One of Wickenden’s primary commitments was to the Forum on Social Issues and Policies of the National Social Welfare Assembly (later the National Assembly for Social Policy and Development), to which she acted as a “technical consultant on public social policy.” The forum brought together leaders of national, state, and local organizations to discuss current legislative and policy issues. Wickenden analyzed bills and proposals on public welfare and Social Security and if consensus emerged, Wickenden prepared and circulated a formal position statement on behalf of the participants.
In the early 1960s Wickenden became particularly interested in welfare law, a new field which sought to use legal measures to protect and promote the rights of individuals and families receiving welfare benefits. In 1962 she published an influential pamphlet, Poverty and the Law which cited the ways welfare agencies violated the statutory and constitutional rights of clients. She was instrumental in organizing the Project on Social Welfare Law at the New York University Law School, which stimulated research and publication on social welfare law and which served as a national clearinghouse for information on litigation, court decisions, agency rulings, and current research. In 1965 she was appointed to the Office of Economic Opporunity’s Legal Services Advisory ‘Committee which established the Legal Services Program. In 1972, Wickenden prepared an amicus curiae brief on Dublino vs. New York State Department of Social Services, a class-action suit which challenged state welfare regulations. Also during the 1970s, Wickenden served as welfare consultant and a member of the board of directors of the Children’s Defense Fund; an advocacy group focused on the rights and condition of children. One of the Fund’s activities was to litigate on behalf of juvenile clients of welfare agencies, juvenile offenders, and victims of racial discrimination.
After 1978, Social Security issues became more of a focal point for Wickenden’s activities. She became the director of the Study Group on Social Security, which analyzed and reported on legislative and other policy developments. She also helped form the Save Our Security Coalition to lobby against program reductions.
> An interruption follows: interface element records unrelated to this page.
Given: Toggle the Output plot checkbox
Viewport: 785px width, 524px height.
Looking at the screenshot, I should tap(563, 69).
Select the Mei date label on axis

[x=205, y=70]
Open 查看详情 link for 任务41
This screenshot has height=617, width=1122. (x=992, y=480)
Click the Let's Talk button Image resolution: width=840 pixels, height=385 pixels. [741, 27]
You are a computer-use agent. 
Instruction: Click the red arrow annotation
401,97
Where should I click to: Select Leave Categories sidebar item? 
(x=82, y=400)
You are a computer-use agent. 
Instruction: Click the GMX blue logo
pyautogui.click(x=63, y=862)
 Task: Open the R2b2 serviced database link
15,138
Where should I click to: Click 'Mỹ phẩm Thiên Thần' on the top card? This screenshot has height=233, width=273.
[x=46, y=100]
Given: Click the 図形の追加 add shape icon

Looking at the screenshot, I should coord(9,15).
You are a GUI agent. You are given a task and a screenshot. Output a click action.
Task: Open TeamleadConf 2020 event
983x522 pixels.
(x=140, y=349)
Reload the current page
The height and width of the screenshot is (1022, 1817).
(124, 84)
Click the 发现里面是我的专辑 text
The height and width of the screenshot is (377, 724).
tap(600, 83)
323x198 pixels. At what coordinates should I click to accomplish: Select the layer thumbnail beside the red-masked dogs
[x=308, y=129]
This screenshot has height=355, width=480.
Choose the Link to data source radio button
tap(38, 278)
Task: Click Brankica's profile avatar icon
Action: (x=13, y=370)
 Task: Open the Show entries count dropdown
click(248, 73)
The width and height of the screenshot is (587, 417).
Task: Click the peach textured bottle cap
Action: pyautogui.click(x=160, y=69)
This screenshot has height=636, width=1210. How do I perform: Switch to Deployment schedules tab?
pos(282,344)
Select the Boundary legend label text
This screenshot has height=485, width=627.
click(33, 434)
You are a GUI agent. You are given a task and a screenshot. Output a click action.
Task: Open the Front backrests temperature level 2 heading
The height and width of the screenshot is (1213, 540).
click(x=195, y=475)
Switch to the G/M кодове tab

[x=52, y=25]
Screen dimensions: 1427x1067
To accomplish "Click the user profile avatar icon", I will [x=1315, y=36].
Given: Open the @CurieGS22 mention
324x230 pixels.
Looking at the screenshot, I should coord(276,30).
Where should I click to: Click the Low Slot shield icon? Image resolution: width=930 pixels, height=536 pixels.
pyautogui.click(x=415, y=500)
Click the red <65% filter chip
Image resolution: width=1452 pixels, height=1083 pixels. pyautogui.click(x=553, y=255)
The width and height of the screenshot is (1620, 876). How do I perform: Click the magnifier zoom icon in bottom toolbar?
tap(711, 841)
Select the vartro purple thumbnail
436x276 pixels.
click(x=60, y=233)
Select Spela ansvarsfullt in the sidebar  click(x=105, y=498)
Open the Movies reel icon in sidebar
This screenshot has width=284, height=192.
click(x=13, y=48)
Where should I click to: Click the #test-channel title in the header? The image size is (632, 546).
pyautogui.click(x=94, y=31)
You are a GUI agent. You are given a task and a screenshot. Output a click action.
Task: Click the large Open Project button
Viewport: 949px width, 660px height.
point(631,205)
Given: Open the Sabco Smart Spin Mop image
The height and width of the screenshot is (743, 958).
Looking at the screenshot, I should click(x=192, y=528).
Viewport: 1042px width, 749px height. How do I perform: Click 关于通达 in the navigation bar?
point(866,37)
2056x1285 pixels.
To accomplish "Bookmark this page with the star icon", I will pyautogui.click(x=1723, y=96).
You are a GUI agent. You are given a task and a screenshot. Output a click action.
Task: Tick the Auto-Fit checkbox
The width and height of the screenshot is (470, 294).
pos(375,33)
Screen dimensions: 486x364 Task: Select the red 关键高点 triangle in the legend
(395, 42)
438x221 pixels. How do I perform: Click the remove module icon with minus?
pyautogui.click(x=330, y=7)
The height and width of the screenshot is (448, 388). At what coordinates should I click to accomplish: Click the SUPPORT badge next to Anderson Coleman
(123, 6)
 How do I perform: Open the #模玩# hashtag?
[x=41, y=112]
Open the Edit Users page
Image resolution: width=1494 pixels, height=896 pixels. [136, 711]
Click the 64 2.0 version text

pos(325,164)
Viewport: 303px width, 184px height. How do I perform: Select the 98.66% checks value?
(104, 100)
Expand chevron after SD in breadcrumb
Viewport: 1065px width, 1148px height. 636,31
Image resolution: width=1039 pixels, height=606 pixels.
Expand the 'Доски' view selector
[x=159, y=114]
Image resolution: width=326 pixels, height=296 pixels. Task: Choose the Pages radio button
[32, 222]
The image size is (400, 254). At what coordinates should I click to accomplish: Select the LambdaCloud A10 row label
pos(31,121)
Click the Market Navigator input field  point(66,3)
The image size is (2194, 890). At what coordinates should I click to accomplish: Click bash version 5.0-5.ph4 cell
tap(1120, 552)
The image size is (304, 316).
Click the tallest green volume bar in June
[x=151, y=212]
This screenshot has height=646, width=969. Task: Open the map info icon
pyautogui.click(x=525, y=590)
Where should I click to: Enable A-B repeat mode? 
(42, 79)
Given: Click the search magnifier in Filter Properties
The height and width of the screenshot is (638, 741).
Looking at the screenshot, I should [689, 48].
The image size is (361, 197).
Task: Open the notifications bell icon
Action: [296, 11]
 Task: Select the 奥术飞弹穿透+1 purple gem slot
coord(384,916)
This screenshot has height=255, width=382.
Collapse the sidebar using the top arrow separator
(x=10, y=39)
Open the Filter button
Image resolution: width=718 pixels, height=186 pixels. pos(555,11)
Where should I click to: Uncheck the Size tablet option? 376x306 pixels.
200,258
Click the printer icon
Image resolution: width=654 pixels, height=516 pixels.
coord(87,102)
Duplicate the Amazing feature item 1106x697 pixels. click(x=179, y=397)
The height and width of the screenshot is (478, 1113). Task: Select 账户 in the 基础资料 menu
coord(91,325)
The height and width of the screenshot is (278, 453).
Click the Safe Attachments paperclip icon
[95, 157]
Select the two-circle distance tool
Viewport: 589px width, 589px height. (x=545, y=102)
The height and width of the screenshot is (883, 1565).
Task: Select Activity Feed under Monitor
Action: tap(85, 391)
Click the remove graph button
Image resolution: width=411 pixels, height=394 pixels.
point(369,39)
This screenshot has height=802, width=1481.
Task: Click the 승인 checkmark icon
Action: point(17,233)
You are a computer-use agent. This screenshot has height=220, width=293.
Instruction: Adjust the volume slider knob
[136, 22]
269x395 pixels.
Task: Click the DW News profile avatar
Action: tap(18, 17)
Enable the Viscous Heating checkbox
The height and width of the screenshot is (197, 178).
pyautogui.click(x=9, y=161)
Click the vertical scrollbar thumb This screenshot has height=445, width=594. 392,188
In addition to her work as a social policy consultant, Wickenden taught graduate seminars at two New York universities. From 1965 to 1974, Wickenden was a professor of urban studies at the City University of New York’s Graduate Center and also taught urban planning and welfare planning at the Hunter College School of Social Work. From 1979 to 1983 she taught a seminar on social policy analysis and development at Fordham University’s Graduate School of Social Service. Wickenden also took an active role in social welfare issues affecting New York City, where she had resided since 1951. She was a consultant to the New York State Temporary Commission on Youth and Delinquency during the 1950s and director of the Project on Public Services for Families and Children at the New York School of Social Work from 1960 to 1961. In 1962 and 1963 Wickenden led an institute on social action methods, also at the New York School of Social Work.
In 1989, Wickenden formally retired and moved with her husband to Haverford, Pennsylvania. However, she remained actively engaged in issues of child welfare, Social Security, and national health insurance.